## WORK ORDER
How would the passage on hexacoral classification go on after its last sentence? Write the next part.

┌─ PASSAGE PROVIDED

Ceriantharia and Antipatharia were formerly jointly classified in a taxon called Ceriantipatharia, which was considered a separate (sub)class outside Hexacorallia.

===Skeleton-based classification===
Based on the type of their skeleton, the hexacorals are divided into sea anemones, antipatharians and (Hexacorallian) corals. More specifically:
- The Ceriantharia, Zoanthiniaria, Actiniaria, Corallimorpharia and Relicanthidae have no skeleton, i. e. they are "soft", and are therefore called sea anemones. Note that the definition of the term sea anemone can vary (see the above chapter Sea anemones).
- The Antipatharia have a horn-like - and therefore flexible - skeleton.
- All the remaining (recent and fossil) taxa of the above system have a calcium carbonate - and therefore rigid ("hard") - skeleton, which, in this class, is always compact. They therefore constitute the main group of what is usually called corals (i. e. anthozoans and hydrozoans with a compact rigid skeleton). Note that the definition of the term coral can vary, for example octocorals without a compact skeleton and Antipatharia are sometimes also included in the term corals.

└─
┌─ RECORDED DATA

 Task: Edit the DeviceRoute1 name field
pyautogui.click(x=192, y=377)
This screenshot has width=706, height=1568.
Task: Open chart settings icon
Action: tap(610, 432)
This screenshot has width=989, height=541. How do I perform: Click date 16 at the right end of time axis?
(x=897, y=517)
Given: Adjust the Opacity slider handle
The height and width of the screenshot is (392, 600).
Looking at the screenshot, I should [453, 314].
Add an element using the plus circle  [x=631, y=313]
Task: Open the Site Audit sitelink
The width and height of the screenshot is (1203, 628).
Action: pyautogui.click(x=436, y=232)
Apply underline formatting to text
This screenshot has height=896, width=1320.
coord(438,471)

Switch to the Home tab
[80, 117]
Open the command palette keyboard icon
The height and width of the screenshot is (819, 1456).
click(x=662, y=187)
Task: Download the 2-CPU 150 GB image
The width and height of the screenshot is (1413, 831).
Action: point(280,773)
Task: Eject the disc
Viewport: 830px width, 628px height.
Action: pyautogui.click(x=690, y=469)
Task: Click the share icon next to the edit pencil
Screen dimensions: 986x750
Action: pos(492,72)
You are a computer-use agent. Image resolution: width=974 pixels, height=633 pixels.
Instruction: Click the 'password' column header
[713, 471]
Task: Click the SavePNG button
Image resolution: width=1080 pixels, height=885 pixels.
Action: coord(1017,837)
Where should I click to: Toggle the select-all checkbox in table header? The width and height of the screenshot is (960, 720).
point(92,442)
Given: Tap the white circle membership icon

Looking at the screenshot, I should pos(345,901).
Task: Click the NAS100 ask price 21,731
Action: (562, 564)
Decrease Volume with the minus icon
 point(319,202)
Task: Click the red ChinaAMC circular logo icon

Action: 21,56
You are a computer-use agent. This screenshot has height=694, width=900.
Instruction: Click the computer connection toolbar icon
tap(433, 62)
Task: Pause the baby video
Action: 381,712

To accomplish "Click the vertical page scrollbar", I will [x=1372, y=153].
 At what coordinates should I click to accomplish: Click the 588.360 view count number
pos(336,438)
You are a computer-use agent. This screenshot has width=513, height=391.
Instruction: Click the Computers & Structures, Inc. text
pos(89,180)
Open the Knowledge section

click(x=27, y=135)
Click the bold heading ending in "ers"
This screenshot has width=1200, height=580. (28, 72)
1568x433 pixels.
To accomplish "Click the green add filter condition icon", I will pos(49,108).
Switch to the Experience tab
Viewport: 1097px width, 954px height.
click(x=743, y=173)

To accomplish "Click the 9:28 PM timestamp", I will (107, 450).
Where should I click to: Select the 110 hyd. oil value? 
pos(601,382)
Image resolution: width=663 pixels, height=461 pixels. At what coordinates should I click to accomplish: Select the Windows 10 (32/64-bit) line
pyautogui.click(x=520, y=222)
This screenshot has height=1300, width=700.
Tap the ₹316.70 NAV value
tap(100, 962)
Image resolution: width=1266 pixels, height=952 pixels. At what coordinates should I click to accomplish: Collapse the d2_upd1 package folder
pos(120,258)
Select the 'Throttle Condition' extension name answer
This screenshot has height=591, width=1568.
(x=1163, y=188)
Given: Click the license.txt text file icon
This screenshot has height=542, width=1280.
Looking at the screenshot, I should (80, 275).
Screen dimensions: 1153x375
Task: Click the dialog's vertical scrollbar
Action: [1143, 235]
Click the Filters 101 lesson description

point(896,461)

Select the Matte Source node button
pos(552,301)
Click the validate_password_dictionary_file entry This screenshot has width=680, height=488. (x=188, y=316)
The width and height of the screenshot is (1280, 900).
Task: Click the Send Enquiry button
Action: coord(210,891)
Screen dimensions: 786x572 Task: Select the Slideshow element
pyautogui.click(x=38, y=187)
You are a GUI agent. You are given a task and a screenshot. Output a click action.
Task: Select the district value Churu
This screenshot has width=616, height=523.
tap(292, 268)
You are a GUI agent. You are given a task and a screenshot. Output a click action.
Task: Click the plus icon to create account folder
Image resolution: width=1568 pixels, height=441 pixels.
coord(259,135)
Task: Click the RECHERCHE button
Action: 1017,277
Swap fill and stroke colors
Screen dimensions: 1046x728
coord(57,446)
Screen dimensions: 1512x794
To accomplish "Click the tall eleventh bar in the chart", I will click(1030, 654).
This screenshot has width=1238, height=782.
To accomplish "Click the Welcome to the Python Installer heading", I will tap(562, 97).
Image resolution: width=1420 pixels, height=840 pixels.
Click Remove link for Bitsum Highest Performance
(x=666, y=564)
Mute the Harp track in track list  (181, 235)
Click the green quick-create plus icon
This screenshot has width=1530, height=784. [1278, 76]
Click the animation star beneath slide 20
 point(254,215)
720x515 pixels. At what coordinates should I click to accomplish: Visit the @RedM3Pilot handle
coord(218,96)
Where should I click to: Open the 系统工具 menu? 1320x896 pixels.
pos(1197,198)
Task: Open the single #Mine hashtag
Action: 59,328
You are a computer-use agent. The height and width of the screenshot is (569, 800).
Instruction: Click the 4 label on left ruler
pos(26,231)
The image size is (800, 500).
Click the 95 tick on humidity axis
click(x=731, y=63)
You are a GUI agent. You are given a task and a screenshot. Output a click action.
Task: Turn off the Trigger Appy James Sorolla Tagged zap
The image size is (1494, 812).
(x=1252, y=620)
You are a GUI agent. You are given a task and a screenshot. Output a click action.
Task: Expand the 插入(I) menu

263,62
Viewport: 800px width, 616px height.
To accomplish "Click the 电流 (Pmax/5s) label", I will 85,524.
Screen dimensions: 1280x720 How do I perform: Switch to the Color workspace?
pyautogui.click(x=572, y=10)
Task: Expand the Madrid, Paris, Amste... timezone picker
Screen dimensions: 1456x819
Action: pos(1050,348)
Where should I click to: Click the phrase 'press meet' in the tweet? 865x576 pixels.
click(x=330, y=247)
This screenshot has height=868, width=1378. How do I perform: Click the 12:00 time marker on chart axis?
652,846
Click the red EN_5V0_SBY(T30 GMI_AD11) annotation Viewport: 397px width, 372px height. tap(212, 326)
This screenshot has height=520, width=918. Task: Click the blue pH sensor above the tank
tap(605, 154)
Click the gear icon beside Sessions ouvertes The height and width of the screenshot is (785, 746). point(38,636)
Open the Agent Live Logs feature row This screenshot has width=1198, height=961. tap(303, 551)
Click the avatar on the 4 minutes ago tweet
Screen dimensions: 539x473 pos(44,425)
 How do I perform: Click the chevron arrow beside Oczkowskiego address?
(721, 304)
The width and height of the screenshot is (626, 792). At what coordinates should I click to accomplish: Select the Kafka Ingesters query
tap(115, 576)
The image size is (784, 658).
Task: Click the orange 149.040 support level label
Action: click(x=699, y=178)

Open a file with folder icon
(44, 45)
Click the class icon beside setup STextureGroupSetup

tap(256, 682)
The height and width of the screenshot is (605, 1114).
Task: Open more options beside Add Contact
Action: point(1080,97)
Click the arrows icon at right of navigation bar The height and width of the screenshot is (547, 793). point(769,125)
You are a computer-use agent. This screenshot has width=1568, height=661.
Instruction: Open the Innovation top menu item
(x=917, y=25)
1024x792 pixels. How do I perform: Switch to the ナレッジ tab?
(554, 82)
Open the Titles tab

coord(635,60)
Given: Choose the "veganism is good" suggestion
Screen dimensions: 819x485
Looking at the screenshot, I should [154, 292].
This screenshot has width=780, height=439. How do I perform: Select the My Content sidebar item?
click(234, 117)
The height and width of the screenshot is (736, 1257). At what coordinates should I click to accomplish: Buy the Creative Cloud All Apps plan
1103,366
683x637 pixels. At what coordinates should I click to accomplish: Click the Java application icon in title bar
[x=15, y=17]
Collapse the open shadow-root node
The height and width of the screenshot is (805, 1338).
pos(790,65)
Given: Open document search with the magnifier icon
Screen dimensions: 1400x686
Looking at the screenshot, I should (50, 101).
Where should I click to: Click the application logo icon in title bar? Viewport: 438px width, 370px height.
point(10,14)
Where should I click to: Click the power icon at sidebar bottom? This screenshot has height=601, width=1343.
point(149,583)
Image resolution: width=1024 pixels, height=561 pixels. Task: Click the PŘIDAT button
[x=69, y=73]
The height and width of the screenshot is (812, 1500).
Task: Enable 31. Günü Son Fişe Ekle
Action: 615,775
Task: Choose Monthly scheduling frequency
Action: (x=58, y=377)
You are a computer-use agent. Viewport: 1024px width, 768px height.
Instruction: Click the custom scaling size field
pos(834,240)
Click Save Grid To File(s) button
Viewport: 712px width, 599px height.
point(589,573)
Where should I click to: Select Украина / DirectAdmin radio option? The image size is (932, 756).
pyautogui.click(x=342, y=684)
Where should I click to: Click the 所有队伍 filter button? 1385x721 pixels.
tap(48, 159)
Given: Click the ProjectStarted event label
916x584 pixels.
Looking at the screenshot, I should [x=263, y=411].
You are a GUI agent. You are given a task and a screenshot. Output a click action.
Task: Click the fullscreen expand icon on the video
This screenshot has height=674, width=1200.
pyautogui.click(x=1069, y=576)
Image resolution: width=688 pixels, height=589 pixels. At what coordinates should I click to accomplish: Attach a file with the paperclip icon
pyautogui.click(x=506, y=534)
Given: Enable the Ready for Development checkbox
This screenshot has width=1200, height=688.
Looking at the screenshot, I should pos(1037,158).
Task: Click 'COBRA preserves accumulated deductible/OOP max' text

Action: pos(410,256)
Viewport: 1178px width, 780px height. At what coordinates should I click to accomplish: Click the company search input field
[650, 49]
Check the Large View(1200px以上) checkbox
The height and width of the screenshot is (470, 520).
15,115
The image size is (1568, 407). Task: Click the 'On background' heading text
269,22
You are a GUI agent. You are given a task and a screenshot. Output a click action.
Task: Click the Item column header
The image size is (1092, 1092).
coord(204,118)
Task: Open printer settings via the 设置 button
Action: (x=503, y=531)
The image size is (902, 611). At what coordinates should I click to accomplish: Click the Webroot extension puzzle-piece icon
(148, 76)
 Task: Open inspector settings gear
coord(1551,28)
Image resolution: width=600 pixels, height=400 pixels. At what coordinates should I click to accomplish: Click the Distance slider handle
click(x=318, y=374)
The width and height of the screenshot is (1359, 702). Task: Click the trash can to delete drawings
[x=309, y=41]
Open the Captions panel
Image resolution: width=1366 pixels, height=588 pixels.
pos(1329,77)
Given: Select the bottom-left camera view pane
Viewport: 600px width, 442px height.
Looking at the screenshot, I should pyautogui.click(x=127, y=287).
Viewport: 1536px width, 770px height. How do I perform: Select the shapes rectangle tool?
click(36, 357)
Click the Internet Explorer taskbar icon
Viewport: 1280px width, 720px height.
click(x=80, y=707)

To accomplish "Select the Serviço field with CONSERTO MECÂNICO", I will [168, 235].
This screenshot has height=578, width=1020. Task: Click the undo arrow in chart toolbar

└─

## OUTPUT FOR THIS EXERCISE
In the 19th century, this skeleton-based division into three parts was also the standard formal way of subdividing the taxon hexacorals, i. e. the Hexacorallia [aka Zoantharia] consisted of the taxa (orders):
- Actiniaria sensu lato [aka: Zoantharia malacodermata], i.e the sea anemones in the broadest sense;
- Antipatharia [aka: Zoantharia sclerobasica], i. e. the same as today's antipatharians;
- Madreporaria sensu lato [aka: Zoantharia sclerodermata], i. e. all the rest, meaning all Hexacorallian corals.